When very large sequencing depths are to be performed from a library it can be useful to do part of the sequencing and then identify when the diversity in the library will be exhausted. The Preseq package can estimate this to produce plots which plot the amount of raw data generated against the amount of usable data after deduplication (plot drawn using MultiQC).
Technical duplication is not always a simple thing to evaluate. It is not a good idea to blindly deduplicate samples since this can cause biases in itself, and a true estimation of technical duplication requires taking the local read density into account.
The sequence level plots shown here were generated in FastQC and the plots of density vs duplication were done in SeqMonk. The density vs duplication plots can also be generated on the command line in DupRadar. The extrapolation of productive sequencing content can be done in Preseq with visualisation using MultiQC.
3 thoughts on "Libraries can contain technical duplication"

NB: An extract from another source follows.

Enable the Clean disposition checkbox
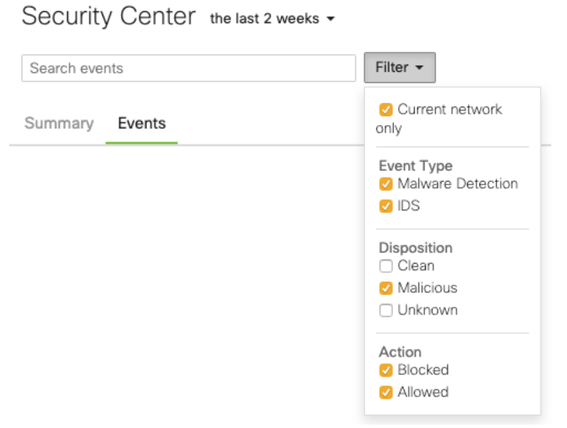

Great website! Very nice post! What about comparing RNA-seq RPKM values generated by including and excluding duplicates? Assuming there is 10% duplication overall, would you expect to see each gene to be 10% lower in the deduplicated RPKMs or would technical duplication only affect a small number of genes (to a higher level than 10%)?
The relationship shown in the duplication plot above is basically RPKM (well log RPKM) vs duplication level, so there should be a relationship, but it’s non-linear as the amount of biological duplication increases with RPKM value. It’s also a bounded curve so once you reach saturation of starting points then it’s impossible to tell biological from technical duplication on this basis. The curve will also look different for different samples which have differning amounts of data, even if the duplication level is the same.
In principle you could do some kind of curve fitting to estimate the overall duplication level, but this boils down to the point made in the article about making an overall estimation and dividing each count by that amount. It’s a more crude tool than something which accounts for variability in individual genes, but at least it shouldn’t bias the overall counts.
It may be worth mentioning that DupRadar has functionality to fit a curve to the % duplicates vs RPKM plot. This generates two values: “duplication rate at low read counts” and “progression of the duplication rate”. These are probably a more useful metric than the raw % duplicates for the entire dataset.